■ What you need to do ■
1. List every dollar amount that appears in the passage on Mrs. Clinton and Wall Street.
2. Please quote the stretch of the passage on Mrs. Clinton and Wall Street from "So far this" through "Republican or Democrat.".

■ Quoted passage ■
Content starts

The chief battleground is Glass-Steagall, a Depression-era law that prohibited commercial banks from engaging in the investment business. Glass-Steagall was repealed by President Bill Clinton, and many analysts argue that paved the way for the 2008 financial crisis.
Mr. Sanders and former Maryland Gov. Martin O’Malley, the other major Democratic candidate, have called for reinstating Glass-Steagall rules. But Mrs. Clinton says that’s not needed, and instead has called for more limited reforms that experts say would leave Wall Street’s structure largely intact.
Her proposals, announced in October, include enabling regulators to break up banks “if they need to be broken up,” imposing risk fees and calling for fines and potential criminal prosecutions for industry executives accused of wrongdoing. Banking analysts praised her approach. “We continue to believe Clinton would be one of the better candidates for financial firms, as she is pushing concrete reforms where one can understand the downside risk rather than more radical overhauls,” Jaret Seiberg, a Guggenheim Partners analyst, said in a note to clients analyzing Mrs. Clinton’s plan.
But some progressive activists said Mrs. Clinton only introduced her reforms to try to fend off attacks from Mr. Sanders, and questioned her commitment to any Wall Street changes.
“People’s beliefs are deeply influenced by their financial rewards and their needs, and she’s been a leading recipient of Wall Street’s money personally, in terms of speech fees and politically all through her career,” said Robert Borosage, the president of Campaign for America’s Future, a liberal advocacy group. “It’s not an accident she gets a lot of money from Wall Street. They have trust she will not do reforms that will dramatically change their situation.”
So far this election cycle, Mrs. Clinton’s campaign has collected $5.5 million from the banking sector, the most of any presidential candidate, Republican or Democrat.
In addition, records show Mrs. Clinton has raised $3.2 million from registered lobbyists, almost four times more than the entire Republican field combined. Those lobbyists represent the interests of big banks and the oil and pharmaceutical industries.
But her Wall Street ties go much further back. Citigroup was the top campaign contributor to her 2000 Senate run, and by the time that race had concluded, Mrs. Clinton had received more Wall Street support than any of her fellow 99 senators had received for their respective elections.
And since 2001, she and her husband, former President Bill Clinton, have collected at least $35 million for 164 paid speeches to financial services, real estate and insurance companies, according to an Associated Press analysis of public disclosure forms and records released by her campaign.
As a senator she voted for the banking lobby’s top priority, the Bankruptcy Reform Act of 2001. The legislation made it more difficult for individuals to erase their personal debts through bankruptcy.

Content ends

■ Entries supplied ■
Content starts

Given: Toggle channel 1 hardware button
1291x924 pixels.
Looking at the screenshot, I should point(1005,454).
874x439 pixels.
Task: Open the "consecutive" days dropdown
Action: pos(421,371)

Content ends

■ Exercise solutions ■
1.
$5.5 million
$3.2 million
$35 million

2.
So far this election cycle, Mrs. Clinton’s campaign has collected $5.5 million from the banking sector, the most of any presidential candidate, Republican or Democrat.